## 課題一覧
(1) 高齢者の食事についての抜粋文を、2文でまとめてください。
(2) 高齢者の食事についての抜粋文で、福祉・医療現場の最前線の声として挙げられているものをすべて書き出してください。
(3) 高齢者の食事についての抜粋文を、最後の文の続きから書き進めてください。
═══ 抜粋文 ═══
福祉・医療現場の最前線の声である「介護食準備の手間を軽減したい」「介護食の栄養価を底上げしたい」「ご利用者の食事満足度を上げたい」に向き合いながら商品開発を行い、完全調理済み介護食を自社工場で製造しています。
私は社長を18年から務めています。菊谷先生には私が有料老人ホーム運営や介護事業を手掛ける株式会社ベネッセスタイルケアに勤務しているころから、施設での食事指導に関わってもらっています。
菊谷氏 高齢者の食事は、窒息の危険と隣り合わせです。入居初日に窒息を起こした方もいました。入居前の状態確認の際には「普通のものを食べている」というお話でした。ですが、実際は相当にやわらかいものを食べられていて、さらにはかむのが難しいものは避けていたそうです。入居者と施設側とで「普通」という認識にズレがあったためです。
有料老人ホームは、入居者の健康状態の幅が広いのが特徴です。食事についても私たちと変わらない人もいれば、かなり配慮したものを食べている人もいます。私の意見でアセスメントの取り方も変えましたし、現場ごとに判断が違っていたものは基準を作り統一しました。
═══ 記録データ ═══
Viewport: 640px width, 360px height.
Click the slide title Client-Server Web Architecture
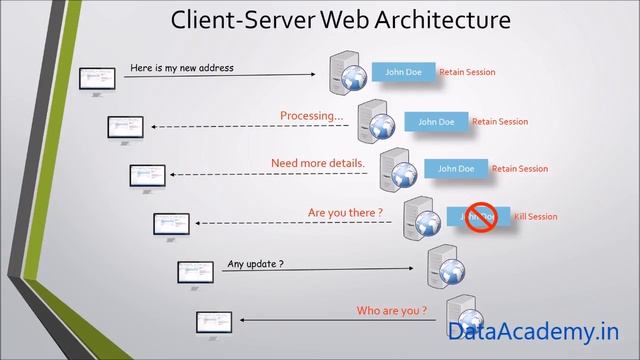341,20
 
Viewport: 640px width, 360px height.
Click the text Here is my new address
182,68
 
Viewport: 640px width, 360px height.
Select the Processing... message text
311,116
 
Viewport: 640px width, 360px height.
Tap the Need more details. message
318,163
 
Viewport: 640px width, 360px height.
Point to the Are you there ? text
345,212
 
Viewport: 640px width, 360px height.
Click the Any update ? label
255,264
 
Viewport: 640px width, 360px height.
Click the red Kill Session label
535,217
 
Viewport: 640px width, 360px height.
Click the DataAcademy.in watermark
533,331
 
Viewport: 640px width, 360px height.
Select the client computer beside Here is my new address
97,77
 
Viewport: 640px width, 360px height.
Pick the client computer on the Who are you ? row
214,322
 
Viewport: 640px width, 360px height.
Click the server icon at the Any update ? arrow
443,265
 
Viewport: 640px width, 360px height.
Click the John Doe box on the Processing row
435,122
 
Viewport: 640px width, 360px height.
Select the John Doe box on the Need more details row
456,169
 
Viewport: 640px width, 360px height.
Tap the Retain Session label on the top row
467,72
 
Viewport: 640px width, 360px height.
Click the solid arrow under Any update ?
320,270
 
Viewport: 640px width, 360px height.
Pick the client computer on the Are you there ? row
═══
═══ 記録データ ═══
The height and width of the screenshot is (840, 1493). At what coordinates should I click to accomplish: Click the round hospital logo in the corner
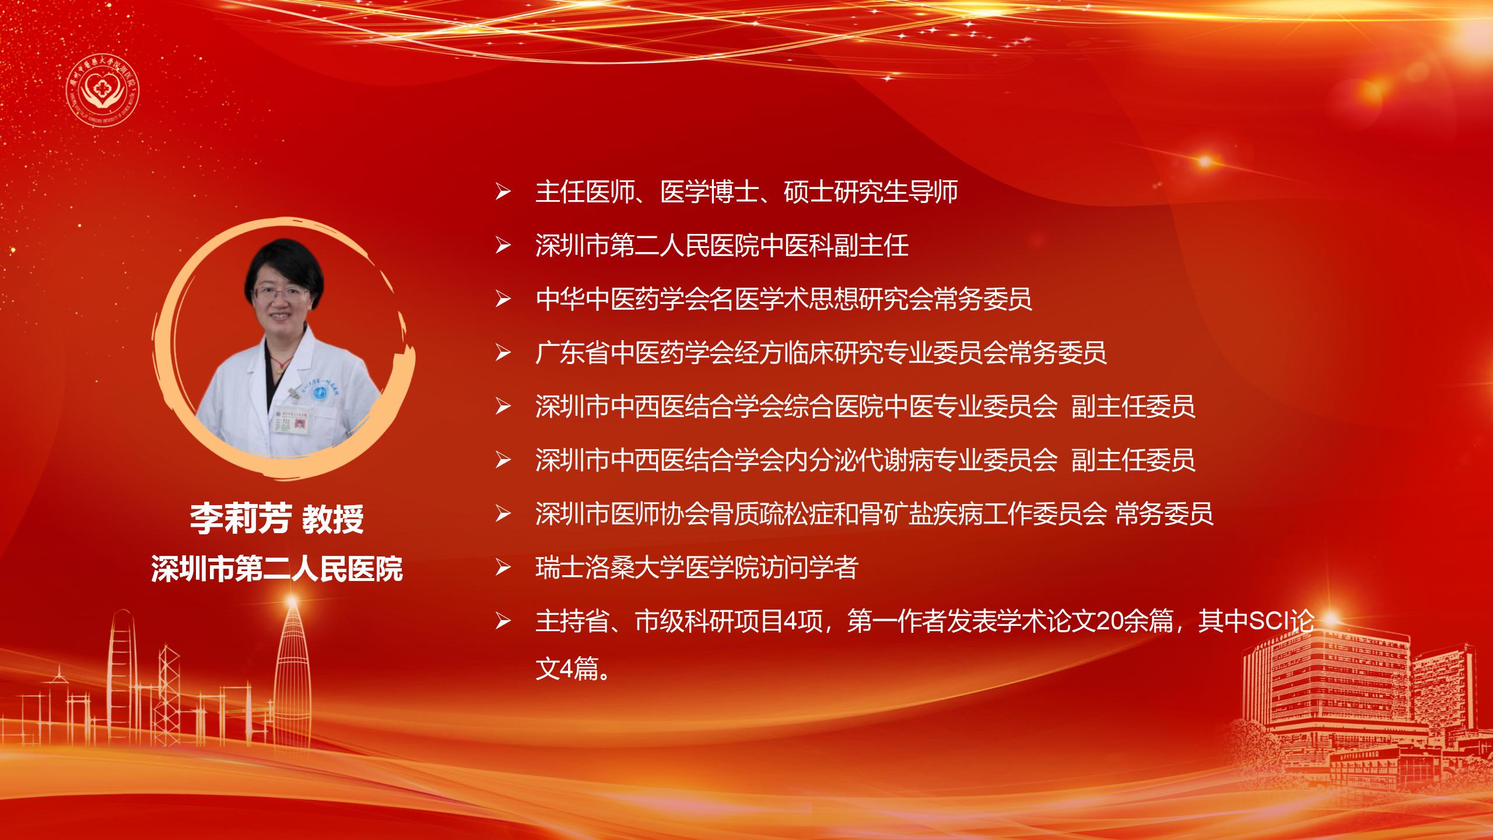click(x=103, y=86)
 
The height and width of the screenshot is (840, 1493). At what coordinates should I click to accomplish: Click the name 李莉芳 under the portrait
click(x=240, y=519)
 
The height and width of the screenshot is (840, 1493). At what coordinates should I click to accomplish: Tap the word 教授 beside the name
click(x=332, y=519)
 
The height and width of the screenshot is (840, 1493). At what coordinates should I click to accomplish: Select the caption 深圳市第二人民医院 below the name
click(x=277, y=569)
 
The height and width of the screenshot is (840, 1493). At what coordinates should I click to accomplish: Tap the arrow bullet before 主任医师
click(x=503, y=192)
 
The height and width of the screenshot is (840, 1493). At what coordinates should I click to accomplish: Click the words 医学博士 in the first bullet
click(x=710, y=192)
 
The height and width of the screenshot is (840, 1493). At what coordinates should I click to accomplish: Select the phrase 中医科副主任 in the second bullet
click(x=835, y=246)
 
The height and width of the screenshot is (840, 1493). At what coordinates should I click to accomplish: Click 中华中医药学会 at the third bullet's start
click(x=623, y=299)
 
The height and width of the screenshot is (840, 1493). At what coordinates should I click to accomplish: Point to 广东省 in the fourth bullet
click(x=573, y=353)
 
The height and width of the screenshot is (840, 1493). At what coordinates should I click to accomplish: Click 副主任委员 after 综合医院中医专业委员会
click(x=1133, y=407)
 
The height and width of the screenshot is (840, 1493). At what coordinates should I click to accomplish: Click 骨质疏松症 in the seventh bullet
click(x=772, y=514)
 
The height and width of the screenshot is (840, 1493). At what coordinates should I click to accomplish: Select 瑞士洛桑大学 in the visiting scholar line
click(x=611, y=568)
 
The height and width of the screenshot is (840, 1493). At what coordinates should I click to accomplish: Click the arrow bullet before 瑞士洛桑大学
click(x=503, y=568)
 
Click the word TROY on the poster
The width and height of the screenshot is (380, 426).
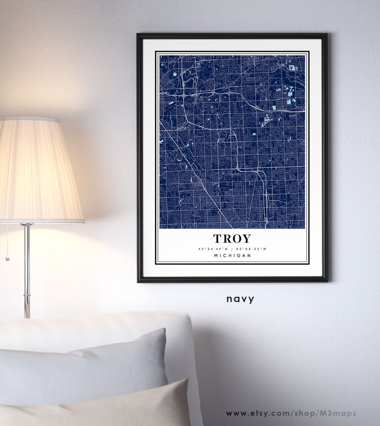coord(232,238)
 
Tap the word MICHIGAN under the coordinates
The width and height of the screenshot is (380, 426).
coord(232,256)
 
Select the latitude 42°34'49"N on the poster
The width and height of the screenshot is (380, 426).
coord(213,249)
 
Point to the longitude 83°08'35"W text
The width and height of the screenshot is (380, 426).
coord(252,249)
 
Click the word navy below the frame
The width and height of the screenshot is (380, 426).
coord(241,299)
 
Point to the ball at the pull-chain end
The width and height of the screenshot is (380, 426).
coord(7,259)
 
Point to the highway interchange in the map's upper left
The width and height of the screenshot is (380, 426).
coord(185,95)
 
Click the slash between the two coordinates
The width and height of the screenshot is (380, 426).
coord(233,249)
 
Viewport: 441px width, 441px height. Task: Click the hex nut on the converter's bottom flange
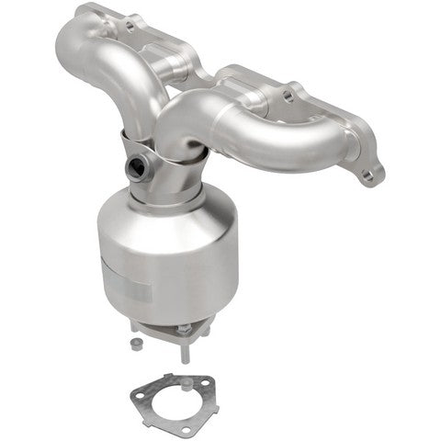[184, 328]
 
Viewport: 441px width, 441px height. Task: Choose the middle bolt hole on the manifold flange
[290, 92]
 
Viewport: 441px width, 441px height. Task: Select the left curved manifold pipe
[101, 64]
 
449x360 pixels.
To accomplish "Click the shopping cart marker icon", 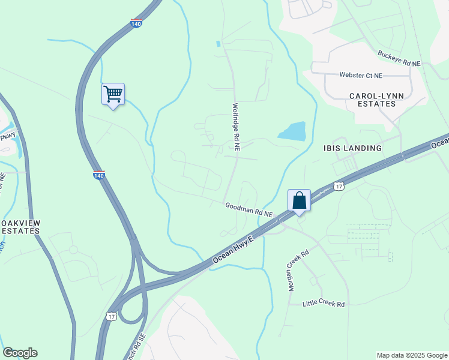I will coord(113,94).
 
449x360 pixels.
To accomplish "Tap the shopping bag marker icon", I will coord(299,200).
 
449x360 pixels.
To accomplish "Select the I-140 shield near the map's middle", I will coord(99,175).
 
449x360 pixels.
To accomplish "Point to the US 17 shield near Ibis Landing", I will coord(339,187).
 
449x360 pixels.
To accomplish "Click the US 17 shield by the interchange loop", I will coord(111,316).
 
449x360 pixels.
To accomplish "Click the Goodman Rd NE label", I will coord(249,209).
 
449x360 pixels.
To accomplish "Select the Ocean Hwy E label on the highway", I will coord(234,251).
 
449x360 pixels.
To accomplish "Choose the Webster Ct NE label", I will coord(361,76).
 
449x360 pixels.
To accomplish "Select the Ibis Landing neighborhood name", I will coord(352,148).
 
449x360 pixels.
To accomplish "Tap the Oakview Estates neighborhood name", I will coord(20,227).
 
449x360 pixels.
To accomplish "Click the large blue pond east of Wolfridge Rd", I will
═══
═══ 記録データ ═══
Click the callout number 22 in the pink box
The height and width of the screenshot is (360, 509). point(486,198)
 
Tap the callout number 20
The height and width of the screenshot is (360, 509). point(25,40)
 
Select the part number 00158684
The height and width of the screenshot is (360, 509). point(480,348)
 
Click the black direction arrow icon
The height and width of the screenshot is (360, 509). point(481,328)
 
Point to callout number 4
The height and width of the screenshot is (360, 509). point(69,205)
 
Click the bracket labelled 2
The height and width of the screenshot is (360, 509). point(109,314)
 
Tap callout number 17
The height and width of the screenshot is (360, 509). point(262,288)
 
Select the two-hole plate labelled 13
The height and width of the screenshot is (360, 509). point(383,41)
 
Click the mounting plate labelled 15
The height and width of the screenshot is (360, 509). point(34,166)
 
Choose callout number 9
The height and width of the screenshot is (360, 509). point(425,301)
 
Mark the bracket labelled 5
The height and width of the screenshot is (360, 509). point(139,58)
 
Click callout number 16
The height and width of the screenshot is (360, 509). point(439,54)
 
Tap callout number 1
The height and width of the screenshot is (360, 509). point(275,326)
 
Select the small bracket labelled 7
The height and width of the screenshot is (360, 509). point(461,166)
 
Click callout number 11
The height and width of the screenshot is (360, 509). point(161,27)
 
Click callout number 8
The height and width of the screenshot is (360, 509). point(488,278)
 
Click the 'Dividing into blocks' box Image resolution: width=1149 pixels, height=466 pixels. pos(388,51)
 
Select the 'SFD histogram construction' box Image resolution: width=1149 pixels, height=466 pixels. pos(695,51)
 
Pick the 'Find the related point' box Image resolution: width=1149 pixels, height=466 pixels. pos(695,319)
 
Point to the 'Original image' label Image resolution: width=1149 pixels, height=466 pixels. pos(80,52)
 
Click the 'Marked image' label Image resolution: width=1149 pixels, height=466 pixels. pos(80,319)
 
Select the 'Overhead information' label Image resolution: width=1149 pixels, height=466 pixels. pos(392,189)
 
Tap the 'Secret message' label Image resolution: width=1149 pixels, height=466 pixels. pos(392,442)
═══
## 課題ごとの解答
(1) 福祉・医療現場の声に向き合いながら商品開発を行い、完全調理済み介護食が自社工場で製造されている。高齢者の食事は窒息の危険と隣り合わせで、入居者と施設側で「普通」という認識にズレがあった例もあり、入居者の健康状態の幅が広い有料老人ホームでは、アセスメントの取り方が変えられ、現場ごとに違っていた判断も基準を作って統一された。

(2)
「介護食準備の手間を軽減したい」
「介護食の栄養価を底上げしたい」
「ご利用者の食事満足度を上げたい」

(3)
12年に日本摂食嚥下リハビリテーション学会で、ようやく介護食の基準が示されました。薬に関して言えば、処方箋があればどこに住もうが同じ薬を服用できます。ところが食事はそうはいきませんでした。例えば病院から老人ホームに移ったら大変でした。「やわらかい食事」といっても、担当者によってイメージが異なります。
私がベネッセスタイルケアに関わらせていただいて長くなりますが、組織的に施設でのお食事提供に関する様々な取り組みを続けてこられており、私もそこにかかわり、その中で、介護食の底上げにつなげることができたと感じております。
祝田氏 特別養護老人ホームではいわゆる普通の人が食べるような通常食を食べている方は、今は入居者の1-2割です。基本的には食材を細かくします。かなり細かくした「きざみ食」、ペースト状の「ミキサー食」が普通の食事になってきました。私が社長として指揮をとり始めた18年からは、通常食ベースに考えるのではなく、やわらかめに調理した「ソフト食」を中心に、今の高齢者に合った商品開発を展開してきました。
ベネッセパレットでは15年に調理済み介護食の販売を始めましたので、今年でもう10年です。この節目に外部販売を始めました。これまで自社グループのみに卸していたのですが、ある病院から商品のリクエストがあり、数年前にサンプルでゼリー状のおかゆ「ゼリー粥」を送りました。これをきっかけに事業化の検討が始まりました。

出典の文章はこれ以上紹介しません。